-------- Task inputs --------

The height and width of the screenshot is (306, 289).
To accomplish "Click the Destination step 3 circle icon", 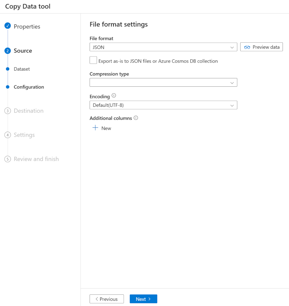I will click(8, 111).
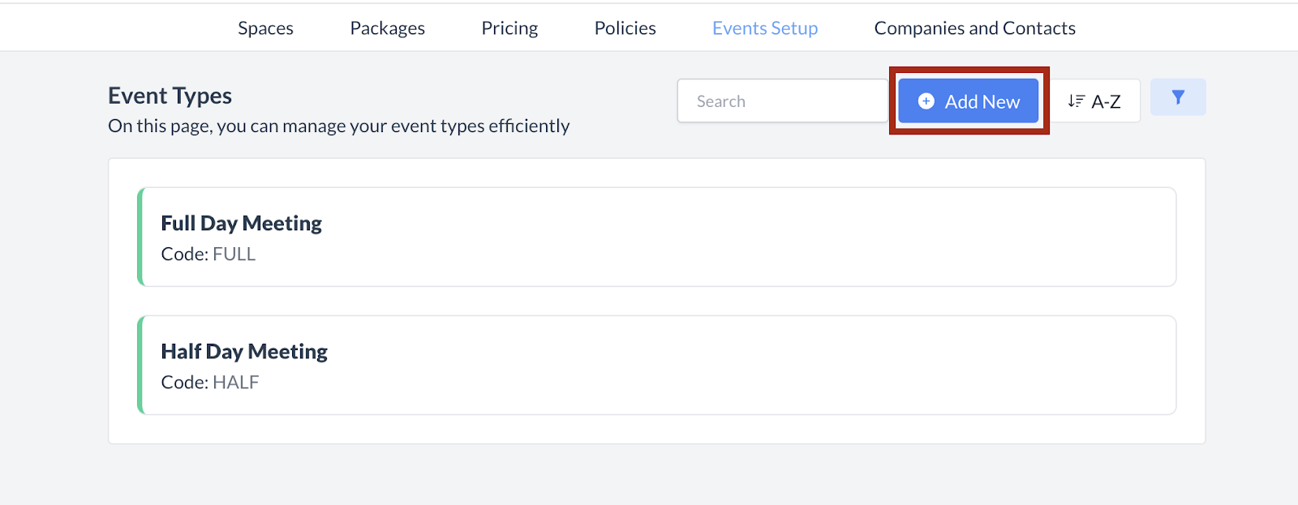Click the filter funnel icon
The width and height of the screenshot is (1298, 505).
1178,97
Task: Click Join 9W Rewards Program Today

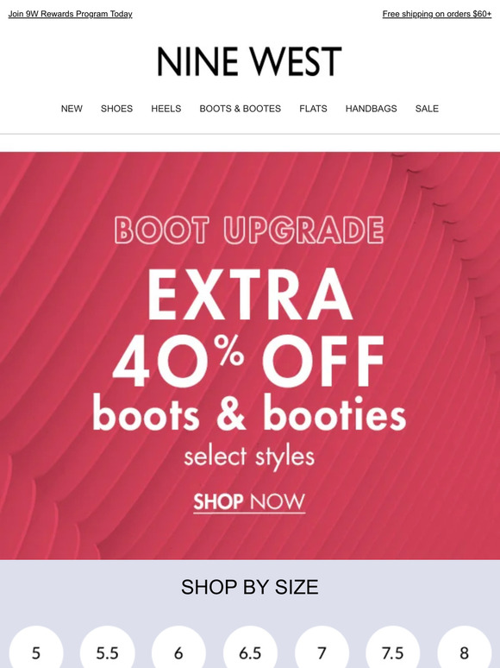Action: 70,14
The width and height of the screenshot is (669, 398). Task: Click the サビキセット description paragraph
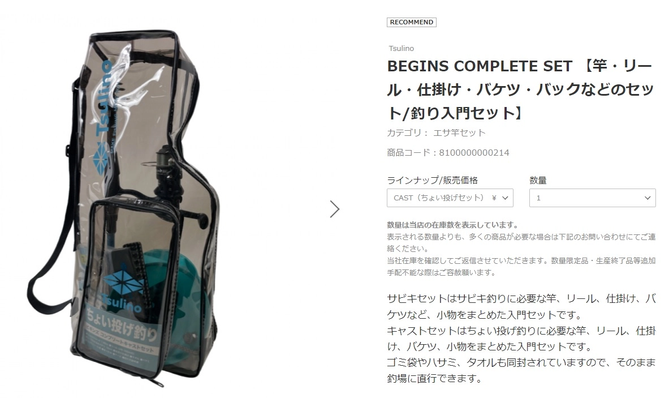coord(521,307)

--------

Leaving the pictures out, give again word for word each line from the one holding "The width and height of the screenshot is (669, 398)." through the end of the records.

Response to the exercise
The width and height of the screenshot is (669, 398). Task: Click the サビキセット description paragraph
coord(521,307)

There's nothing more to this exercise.